Una vera e propria toccata e fuga per il presidente americano, Barack Obama, in Arabia Saudita. Ma fondamentale per rassicurare il Re Abdallah ben Abdelaziz al-Saoud, dopo le tensioni che recentemente hanno fatto litigare i due grandi alleati. Il summit si è tenuto nella residenza presidenziale, a 60 chilometri da dove era atterrato poco prima l'Air Force One, in pieno deserto.

Il consigliere aggiunto per la sicurezza nazionale di Washington, Benjamin Rhodes, così ha parlato giornalisti a bordo dell'aereo presidenziale: "Le relazioni tra Riad e gli Stati Uniti sono migliori oggi di quanto lo fossero lo scorso autunno, quando tra i due Paesi ci furono differenze tattiche su come affrontare il conflitto siriano". Al termine dell'incontro, si è appreso che gli Usa hanno ribadito la loro volontà a continuare a cooperare con l'Arabia Saudita per rafforza l'opposizione moderata siriana "politicamente e militarmente".

Per il momento, però, non è arrivato il via libera alla consegna ai ribelli di armi sofisticate. C'è infatti il timore che finiscano nelle mani sbagliate, di qualche gruppo estremista.
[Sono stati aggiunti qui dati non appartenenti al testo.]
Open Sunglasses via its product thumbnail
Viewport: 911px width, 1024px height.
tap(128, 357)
Obama e il re arabo hanno poi affrontato la questione Iran; i sauditi sono preoccupati che i negoziati sul nucleare possano riavvicinare gli Stati Uniti a Teheran, potenza sciita e quindi tradizionale rivale degli arabi sunniti.
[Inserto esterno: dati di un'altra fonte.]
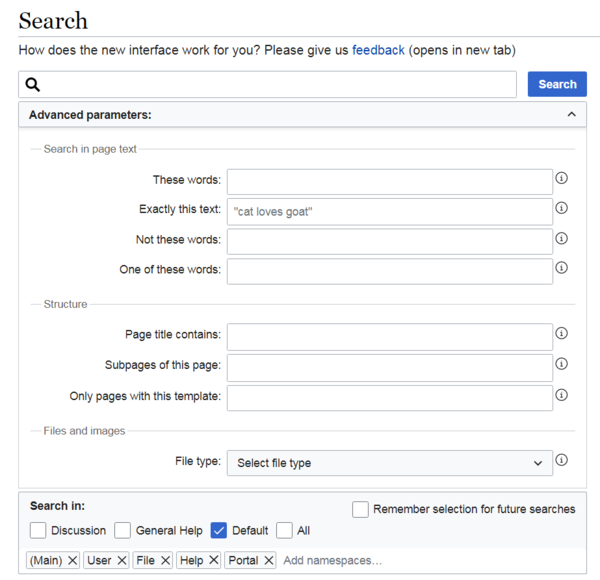Screen dimensions: 600x580
Task: Uncheck the Default namespace checkbox
Action: (218, 531)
Prima della visita, il vice consigliere per la sicurezza nazionale, Ben Rhodes, aveva fatto sapere che Obama avrebbe evidenziato che quei negoziati non significano che si sono ridotte le preoccupazioni americane su altre attività dell'Iran, compreso l'appoggio ad Assad ed Hezbollah e l'attività destabilizzante in Yemen e nel Golfo. "Quelle preoccupazioni restano costanti e non negoziamo tali questioni in alcun modo nei colloqui sul nucleare".
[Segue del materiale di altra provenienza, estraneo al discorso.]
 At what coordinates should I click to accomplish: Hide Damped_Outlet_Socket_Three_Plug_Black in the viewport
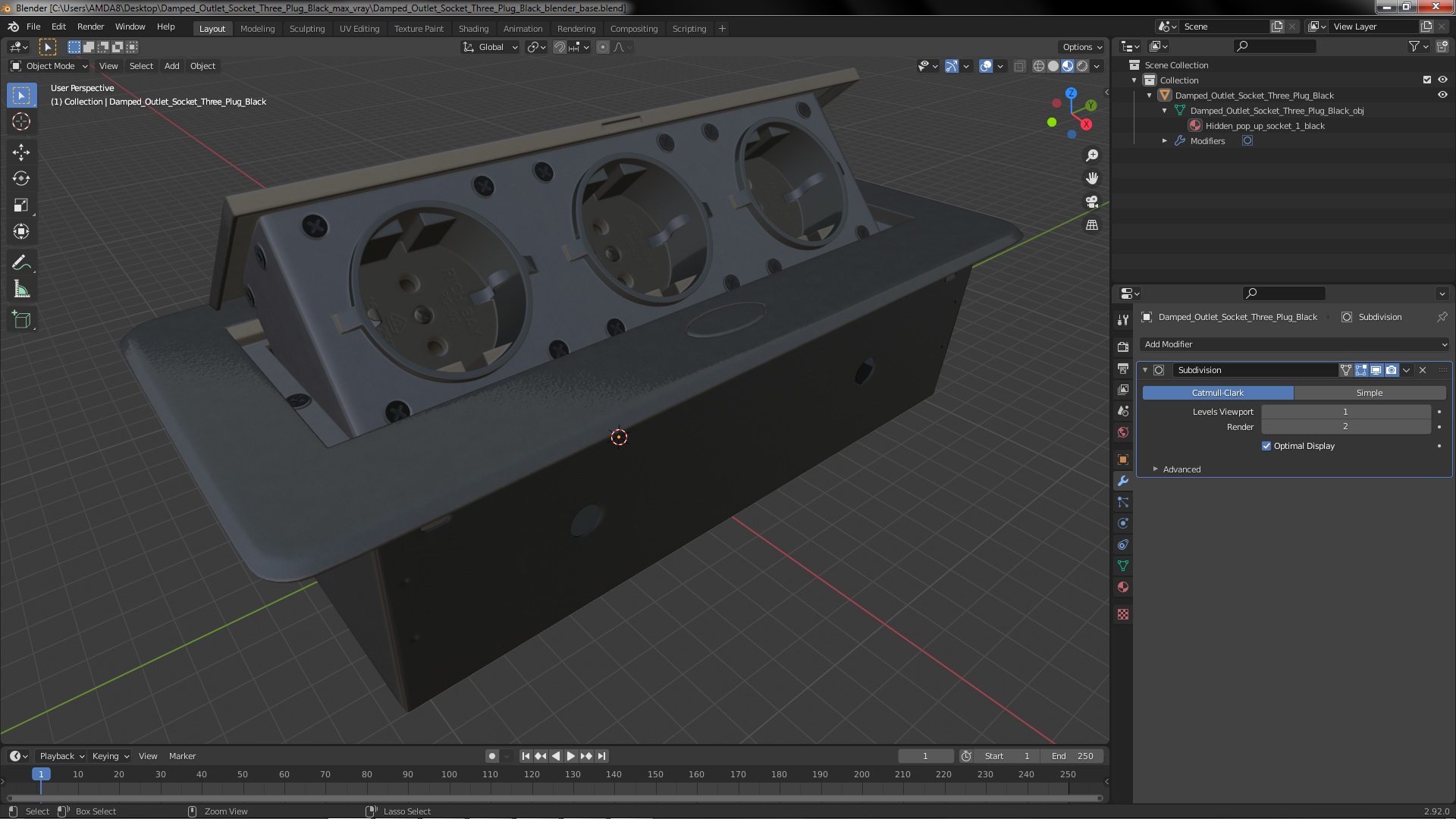pos(1442,95)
Da parte loro, gli Stati Uniti hanno rinunciato a trattare due problemi che stanno particolarmente a cuore a Washington: i diritti umano e il trattamento delle donne in Arabia Saudita. Non era il momento giusto. Gli Usa volevano rassicurare l'anziano monarca, 89 anni, che respira grazie all'aiuto di una bombola di ossigeno. Con Obama, all'incontro, c'era anche John Kerry, segretario di Stato americano. Il meeting è durato circa due ore, quindi il numero uno della Casa Bianca è ripartito.